HomeForumsRelationshipsIs he playing?? Have I been ghosted?? Feeling stupid and heartbrokenReply To: Is he playing?? Have I been ghosted?? Feeling stupid and heartbroken

#428829
Laven
Participant

We’ve only had sexual intercourse twice inn the relationship.

We use to talk daily multiple times. Both initiated. When we would have disagreements sometimes, and would stop communicating for a few days..due to differences of opinions..but he always ventured back to me often apologizing, telling me that he missed me, and just wanted to sit down and talk in person..that we never have to do anything that I don’t want to do. He’s never pressured me into having sex.

 

Two days before we saw each other last, he told me that he didn’t think it would work out between us and was pursuing other women on social media..and was going to focus on that… I got really upset and heartbroken and wanted clarity..then later on that day he begged me to forgive him and told me he was just saying that to make me jealous,  and to see if I was really interested and cared about him. That he felt uncared for by me. He said now that he knew how I felt, he wanted to make plans to spend the rest of our lives together.  That I was the only one for him, etc….

 

On the last visit, we decided to have sex…and afterwards we talked a bit before him leaving. Before he left he swore he would call and see me the next day, told me he loved me..and kissed me. I told him that we had to learn how to better communicate with one another, and not put  much space between us when there are disagreements.

 

He agreed, and apologized profusely saying that he wouldn’t disappear anymore. That he often has trouble expressing his emotions. That he wouldn’t do that anymore. That he really loves and cares for me.

 

It’s been 2 weeks since we’ve last communicated.. whenever I see him from my window coming home from work he’s always on the phone now..he was never on the phone before. It must be another woman, or multiple right??

 

He’s logged into social media often, even when he is allegedly at work. The login status is usually a half hour to an hour last active..all during the day…Does that mean he was being dishonest and playing games when he claimed to not be online looking for other women..or another??

 

 

Before, when we got into disagreements and arguments, he was always apologizing profusely, telling me that he loved me and didn’t want to loose me. Begging me to stay. Ringing my phone a lot….

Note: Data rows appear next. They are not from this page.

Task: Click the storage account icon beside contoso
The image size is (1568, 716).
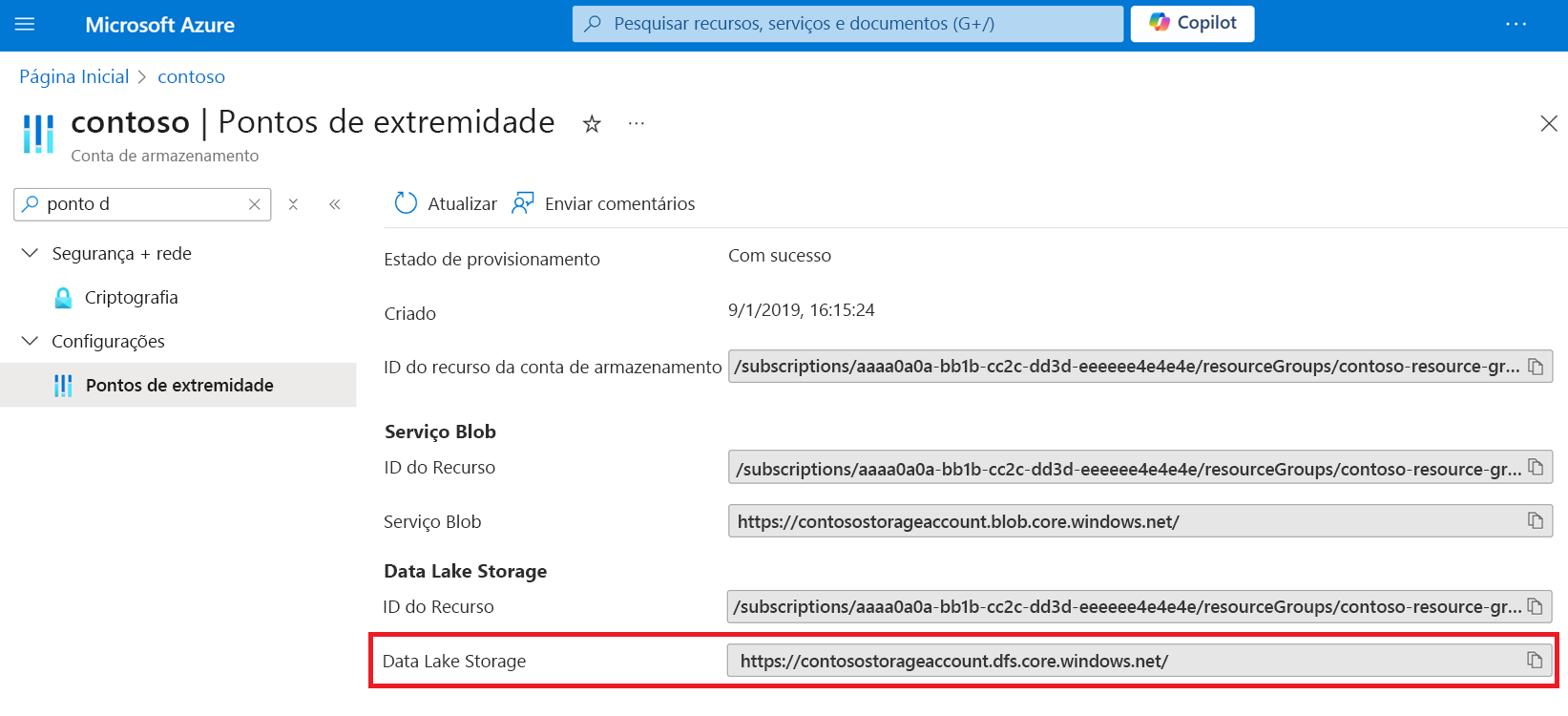Action: pos(36,134)
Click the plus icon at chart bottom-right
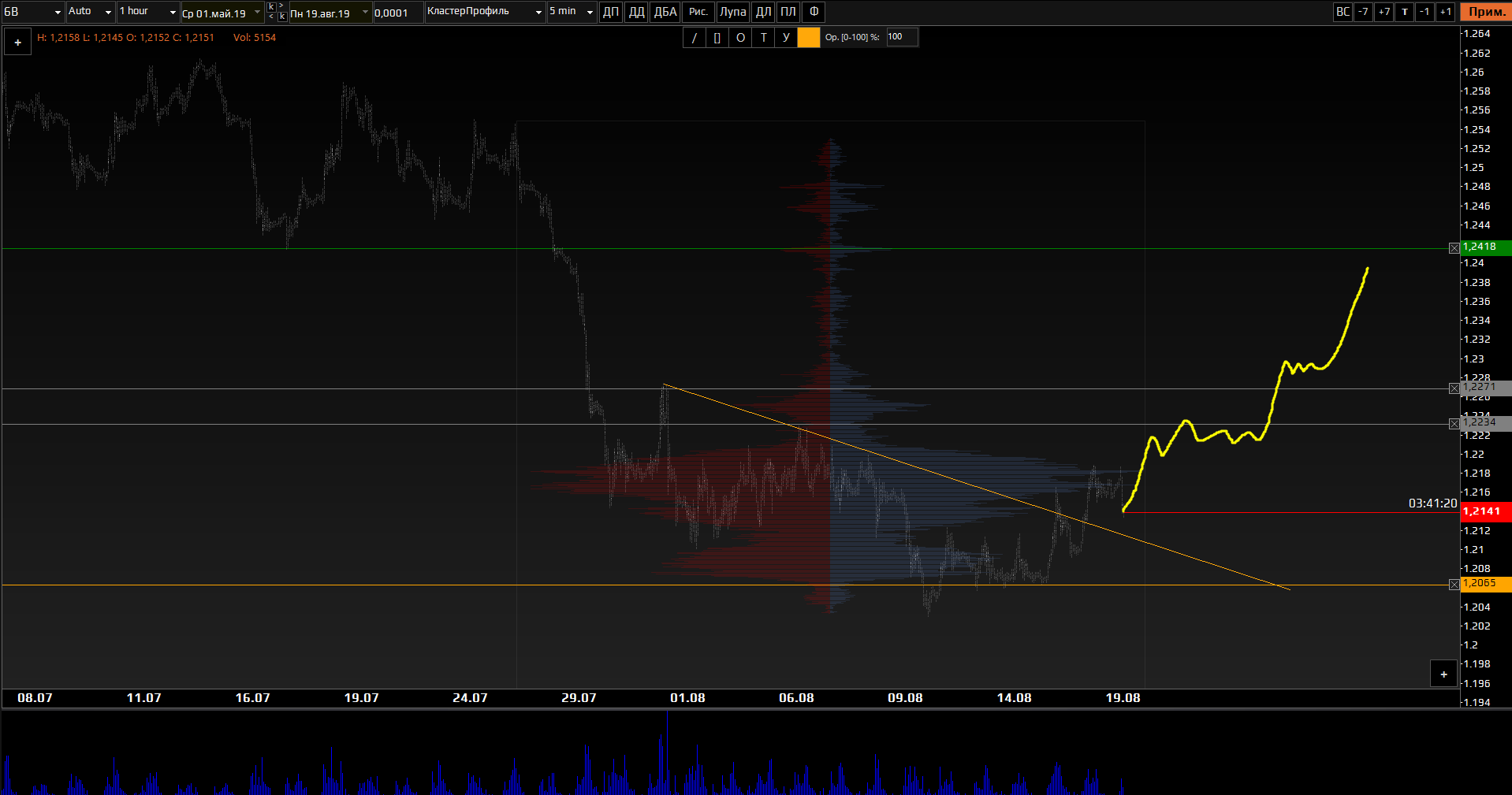The image size is (1512, 795). point(1443,674)
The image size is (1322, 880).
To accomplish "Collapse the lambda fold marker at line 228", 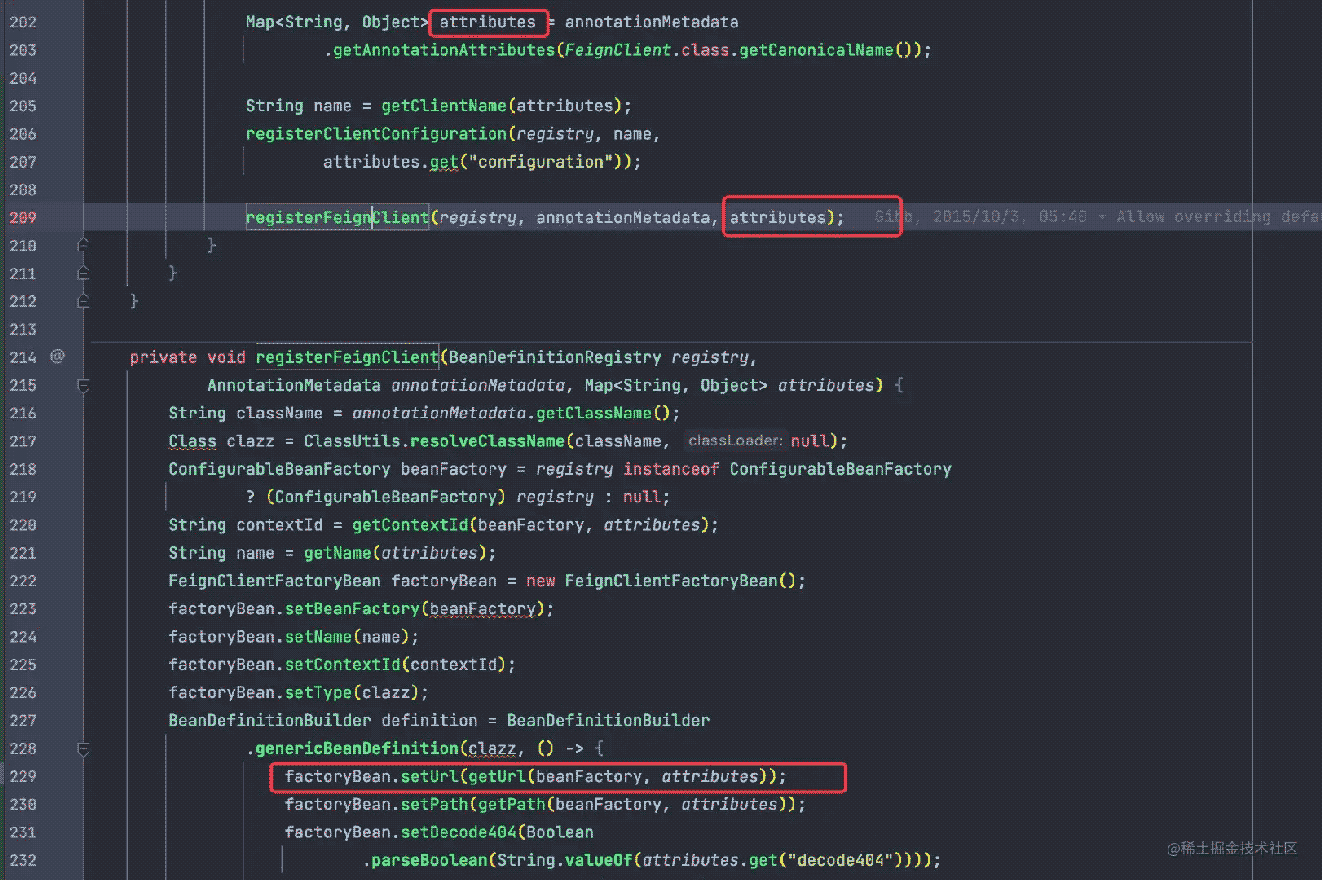I will pyautogui.click(x=84, y=748).
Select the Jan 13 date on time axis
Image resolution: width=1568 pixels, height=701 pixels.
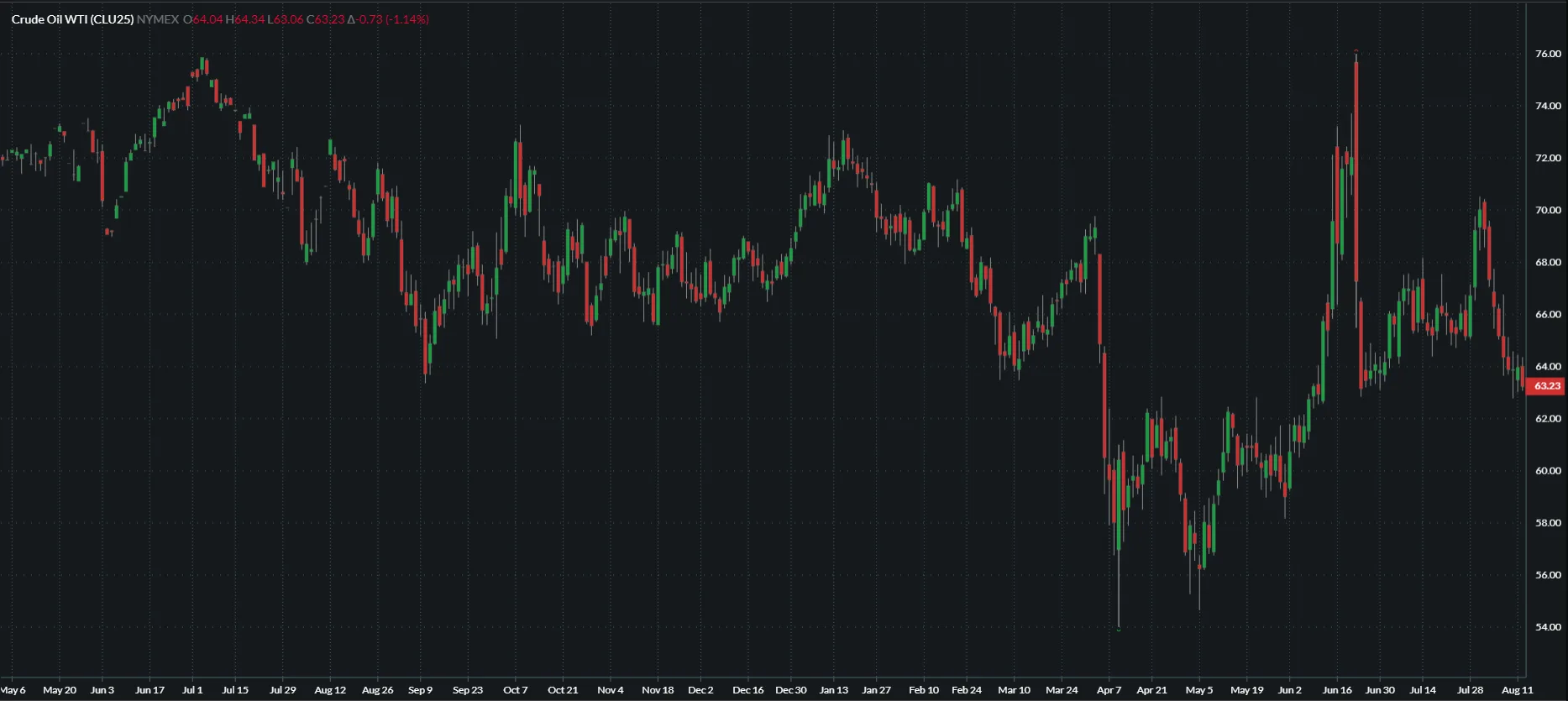833,690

Now..radio silence for 2 weeks.

I feel like he used me to build himself up and dropped me now that he’s feeling confident and confident enough to go after what he wants.

The other day I caved in and called his phone numerous times..each time it would ring a lot and it would cut to voicema, saying that the user mailbox is full…I feel like he blocked me.

I sometimes feel like confronting him, but I think that may be a bad idea. I don’t want him to think that I am desperate and thinking about him.

I’m soo confused and heartbroken. It is extremely difficult moving on…especially living in close proximity  to one another.